A further limitation of this study is that we did not compare the instruments based on content and structural validity while this is an essential part of validating an instrument for use in a specific population, this was not the aim of this study. A comprehensive validation of both instruments will be the focus of our future work. Our analysis however demonstrated that the behaviour of the two instruments in this cohort was in line with previous evaluations of content validity which demonstrated a predisposition of the content of the EQ-5D to measure physical deficits/attributes of HRQoL and the AQoL to measure psychosocial deficits/attributes [5,6,7,8,9, 43, 44].

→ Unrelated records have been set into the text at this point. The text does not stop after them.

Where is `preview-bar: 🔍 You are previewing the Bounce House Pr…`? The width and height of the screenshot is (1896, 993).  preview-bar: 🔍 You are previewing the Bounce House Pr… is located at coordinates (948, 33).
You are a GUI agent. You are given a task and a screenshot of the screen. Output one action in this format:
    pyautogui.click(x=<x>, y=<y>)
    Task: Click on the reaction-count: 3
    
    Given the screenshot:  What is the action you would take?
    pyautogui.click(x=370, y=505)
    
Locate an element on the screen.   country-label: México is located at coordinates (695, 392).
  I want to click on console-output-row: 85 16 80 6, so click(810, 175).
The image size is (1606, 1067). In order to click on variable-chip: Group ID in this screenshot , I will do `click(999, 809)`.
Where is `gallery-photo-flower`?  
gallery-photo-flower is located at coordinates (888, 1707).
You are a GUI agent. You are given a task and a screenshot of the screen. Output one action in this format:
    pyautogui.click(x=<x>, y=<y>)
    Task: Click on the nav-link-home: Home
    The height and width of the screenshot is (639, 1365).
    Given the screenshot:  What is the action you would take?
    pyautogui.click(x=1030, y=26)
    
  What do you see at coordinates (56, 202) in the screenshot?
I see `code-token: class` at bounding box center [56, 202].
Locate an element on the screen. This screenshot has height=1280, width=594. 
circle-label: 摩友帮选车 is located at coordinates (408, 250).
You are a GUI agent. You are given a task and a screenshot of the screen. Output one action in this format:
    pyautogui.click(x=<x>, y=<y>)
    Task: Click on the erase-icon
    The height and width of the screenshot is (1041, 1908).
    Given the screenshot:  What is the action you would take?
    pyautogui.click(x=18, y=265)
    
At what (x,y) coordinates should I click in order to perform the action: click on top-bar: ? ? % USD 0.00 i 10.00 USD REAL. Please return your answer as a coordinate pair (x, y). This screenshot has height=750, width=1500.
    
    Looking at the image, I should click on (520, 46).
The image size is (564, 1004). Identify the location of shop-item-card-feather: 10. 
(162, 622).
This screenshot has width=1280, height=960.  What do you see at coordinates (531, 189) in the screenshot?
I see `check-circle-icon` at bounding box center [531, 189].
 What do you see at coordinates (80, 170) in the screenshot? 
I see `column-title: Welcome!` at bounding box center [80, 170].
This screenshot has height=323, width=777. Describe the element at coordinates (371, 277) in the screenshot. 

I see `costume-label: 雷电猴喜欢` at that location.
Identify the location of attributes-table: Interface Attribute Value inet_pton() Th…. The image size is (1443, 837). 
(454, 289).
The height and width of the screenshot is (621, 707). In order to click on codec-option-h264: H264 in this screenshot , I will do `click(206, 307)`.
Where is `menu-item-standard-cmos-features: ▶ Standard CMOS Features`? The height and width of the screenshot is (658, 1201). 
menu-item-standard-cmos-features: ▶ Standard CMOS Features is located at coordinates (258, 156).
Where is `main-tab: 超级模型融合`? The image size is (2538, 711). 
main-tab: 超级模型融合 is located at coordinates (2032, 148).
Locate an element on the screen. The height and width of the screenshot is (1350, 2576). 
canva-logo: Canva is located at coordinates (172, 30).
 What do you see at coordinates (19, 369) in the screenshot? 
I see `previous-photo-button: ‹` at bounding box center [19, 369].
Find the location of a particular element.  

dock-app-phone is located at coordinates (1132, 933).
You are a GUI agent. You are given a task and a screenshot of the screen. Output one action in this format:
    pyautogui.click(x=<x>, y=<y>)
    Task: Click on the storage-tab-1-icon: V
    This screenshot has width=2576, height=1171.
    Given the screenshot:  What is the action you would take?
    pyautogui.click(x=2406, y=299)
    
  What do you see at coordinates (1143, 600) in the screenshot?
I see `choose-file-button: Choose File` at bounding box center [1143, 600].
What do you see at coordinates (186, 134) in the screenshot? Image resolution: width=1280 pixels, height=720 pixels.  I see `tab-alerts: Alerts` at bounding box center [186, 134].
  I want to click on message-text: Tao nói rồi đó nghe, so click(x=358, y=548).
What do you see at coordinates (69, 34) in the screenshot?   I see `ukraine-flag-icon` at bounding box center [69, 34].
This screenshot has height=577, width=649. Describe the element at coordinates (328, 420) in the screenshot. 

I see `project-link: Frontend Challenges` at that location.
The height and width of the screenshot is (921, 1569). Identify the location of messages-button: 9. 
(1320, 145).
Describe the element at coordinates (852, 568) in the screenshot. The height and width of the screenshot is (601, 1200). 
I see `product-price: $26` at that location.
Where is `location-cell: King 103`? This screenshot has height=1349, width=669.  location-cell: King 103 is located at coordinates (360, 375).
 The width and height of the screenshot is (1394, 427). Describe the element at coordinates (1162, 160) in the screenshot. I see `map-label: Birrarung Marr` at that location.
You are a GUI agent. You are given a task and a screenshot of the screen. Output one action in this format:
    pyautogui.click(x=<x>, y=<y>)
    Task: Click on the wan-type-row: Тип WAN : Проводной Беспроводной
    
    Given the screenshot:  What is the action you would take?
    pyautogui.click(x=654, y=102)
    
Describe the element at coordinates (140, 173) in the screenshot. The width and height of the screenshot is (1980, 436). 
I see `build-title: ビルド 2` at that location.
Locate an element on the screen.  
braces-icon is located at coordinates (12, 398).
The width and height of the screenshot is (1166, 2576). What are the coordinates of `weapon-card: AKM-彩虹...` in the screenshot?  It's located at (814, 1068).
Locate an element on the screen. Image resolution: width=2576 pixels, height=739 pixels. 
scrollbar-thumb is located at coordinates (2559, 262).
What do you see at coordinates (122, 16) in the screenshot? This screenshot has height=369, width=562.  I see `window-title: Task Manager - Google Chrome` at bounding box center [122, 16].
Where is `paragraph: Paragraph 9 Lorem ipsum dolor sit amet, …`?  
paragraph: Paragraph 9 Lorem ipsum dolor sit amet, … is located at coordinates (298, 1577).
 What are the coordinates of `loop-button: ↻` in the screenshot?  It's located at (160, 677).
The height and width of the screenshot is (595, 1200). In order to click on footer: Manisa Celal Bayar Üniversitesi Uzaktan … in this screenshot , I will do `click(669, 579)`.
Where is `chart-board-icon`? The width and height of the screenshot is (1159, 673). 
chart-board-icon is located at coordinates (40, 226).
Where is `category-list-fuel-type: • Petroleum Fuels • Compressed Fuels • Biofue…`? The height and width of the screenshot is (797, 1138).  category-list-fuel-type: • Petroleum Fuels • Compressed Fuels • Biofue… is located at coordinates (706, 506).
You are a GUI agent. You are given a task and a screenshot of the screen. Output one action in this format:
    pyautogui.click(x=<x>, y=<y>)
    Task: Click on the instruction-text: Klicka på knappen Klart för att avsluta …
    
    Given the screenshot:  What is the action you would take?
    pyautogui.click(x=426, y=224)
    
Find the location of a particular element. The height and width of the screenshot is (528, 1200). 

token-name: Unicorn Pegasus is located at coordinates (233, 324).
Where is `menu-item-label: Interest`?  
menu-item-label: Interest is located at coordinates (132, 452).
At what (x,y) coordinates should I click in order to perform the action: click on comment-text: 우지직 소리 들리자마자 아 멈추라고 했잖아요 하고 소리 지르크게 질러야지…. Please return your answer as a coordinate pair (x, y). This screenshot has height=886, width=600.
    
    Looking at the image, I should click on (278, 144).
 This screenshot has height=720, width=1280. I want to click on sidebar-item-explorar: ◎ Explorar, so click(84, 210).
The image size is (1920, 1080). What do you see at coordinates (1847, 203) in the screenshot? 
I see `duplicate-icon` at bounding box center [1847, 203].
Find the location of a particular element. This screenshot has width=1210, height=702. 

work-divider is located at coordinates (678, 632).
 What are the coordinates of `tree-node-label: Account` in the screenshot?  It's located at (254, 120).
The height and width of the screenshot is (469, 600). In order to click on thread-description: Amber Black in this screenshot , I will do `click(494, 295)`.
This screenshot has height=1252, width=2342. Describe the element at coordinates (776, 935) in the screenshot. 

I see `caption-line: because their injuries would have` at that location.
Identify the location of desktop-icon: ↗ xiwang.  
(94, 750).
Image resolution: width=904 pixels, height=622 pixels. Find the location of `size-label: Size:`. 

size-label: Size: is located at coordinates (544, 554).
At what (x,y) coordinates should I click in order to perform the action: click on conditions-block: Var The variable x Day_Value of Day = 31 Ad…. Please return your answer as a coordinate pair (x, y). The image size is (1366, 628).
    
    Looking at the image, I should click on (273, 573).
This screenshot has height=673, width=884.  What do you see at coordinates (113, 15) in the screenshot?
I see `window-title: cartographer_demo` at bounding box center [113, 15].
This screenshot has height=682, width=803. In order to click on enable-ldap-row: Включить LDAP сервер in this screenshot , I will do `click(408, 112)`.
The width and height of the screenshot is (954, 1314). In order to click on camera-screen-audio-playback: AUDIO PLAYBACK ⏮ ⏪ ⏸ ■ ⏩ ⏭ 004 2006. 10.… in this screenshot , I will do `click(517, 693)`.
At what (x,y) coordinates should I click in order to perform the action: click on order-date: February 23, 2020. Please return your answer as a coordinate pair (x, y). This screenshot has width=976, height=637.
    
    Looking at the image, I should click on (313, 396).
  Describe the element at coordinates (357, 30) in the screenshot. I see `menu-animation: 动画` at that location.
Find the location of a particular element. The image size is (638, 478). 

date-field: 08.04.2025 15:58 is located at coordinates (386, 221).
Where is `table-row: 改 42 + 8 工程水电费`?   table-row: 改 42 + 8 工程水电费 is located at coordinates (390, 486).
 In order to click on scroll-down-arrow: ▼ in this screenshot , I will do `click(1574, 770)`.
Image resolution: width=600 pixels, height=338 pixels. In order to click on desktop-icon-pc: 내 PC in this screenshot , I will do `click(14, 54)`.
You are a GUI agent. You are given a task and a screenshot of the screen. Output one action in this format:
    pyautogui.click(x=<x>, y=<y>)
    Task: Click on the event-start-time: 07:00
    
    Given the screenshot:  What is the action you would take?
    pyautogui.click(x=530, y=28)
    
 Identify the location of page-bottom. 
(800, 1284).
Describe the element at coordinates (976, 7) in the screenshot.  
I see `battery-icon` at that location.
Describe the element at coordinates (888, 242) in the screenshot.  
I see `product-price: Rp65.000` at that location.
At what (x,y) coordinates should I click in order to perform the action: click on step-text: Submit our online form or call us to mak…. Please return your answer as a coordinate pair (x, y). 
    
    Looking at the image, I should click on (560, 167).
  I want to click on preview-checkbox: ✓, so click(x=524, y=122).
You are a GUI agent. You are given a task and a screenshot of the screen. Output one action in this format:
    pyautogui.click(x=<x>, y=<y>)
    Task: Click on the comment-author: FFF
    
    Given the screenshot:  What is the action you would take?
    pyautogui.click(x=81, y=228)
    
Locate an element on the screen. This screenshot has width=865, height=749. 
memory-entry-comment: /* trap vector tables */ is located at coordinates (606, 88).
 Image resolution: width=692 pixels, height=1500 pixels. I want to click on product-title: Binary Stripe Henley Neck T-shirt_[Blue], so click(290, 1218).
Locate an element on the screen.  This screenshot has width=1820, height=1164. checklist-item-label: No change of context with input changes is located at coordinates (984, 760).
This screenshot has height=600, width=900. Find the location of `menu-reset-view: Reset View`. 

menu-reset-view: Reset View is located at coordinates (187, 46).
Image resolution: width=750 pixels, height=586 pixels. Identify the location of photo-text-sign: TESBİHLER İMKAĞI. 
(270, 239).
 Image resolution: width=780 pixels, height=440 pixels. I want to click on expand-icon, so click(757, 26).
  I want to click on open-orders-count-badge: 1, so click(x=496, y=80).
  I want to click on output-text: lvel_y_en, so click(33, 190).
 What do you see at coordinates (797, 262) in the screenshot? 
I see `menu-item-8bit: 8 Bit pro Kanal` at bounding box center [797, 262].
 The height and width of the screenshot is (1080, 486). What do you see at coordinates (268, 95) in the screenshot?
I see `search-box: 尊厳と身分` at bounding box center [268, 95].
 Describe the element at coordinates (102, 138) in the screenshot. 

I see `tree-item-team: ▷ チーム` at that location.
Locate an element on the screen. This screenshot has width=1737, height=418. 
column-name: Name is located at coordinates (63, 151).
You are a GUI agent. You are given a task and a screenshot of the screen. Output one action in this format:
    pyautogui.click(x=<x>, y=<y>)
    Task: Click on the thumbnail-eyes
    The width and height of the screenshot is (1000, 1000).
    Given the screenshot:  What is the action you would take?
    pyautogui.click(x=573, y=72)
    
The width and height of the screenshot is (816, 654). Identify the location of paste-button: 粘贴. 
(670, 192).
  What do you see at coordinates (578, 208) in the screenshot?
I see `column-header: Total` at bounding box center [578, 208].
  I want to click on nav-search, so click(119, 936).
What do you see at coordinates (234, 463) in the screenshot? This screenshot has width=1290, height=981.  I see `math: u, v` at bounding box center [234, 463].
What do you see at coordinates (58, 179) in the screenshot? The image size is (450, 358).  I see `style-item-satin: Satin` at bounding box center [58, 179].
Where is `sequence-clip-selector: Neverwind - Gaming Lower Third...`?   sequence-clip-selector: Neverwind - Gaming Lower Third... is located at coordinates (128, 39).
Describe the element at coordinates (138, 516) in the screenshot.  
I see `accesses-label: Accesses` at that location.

Finally, the assumptions used in the estimation of the EQ-5D-5L HSUVs, however the sensitivity analysis conducted in our previous study demonstrated that the values generated from the cross walk method [14] and UK value set were similar to the estimates generated from the Australian value set [4]. Despite this, we will update the analysis once a published value set is available from EuroQol, although we do not believe this will change our outcomes.

Conclusion

In selecting a MAUI for economic evaluation in a specific disease area, it is important to understand their descriptive systems and their innate characteristics as it relates to the disease being evaluated. Our study, the first of its kind, aimed to assess this for the AQoL-8D and EQ-5D-5L. Our findings suggest the EQ-5D-5L is the preferred instrument in for use in IPF based on the criteria evaluated, given its inherent sensitivity in measuring physical attributes related to HRQoL, and the debilitating physical effects of the symptoms of IPF.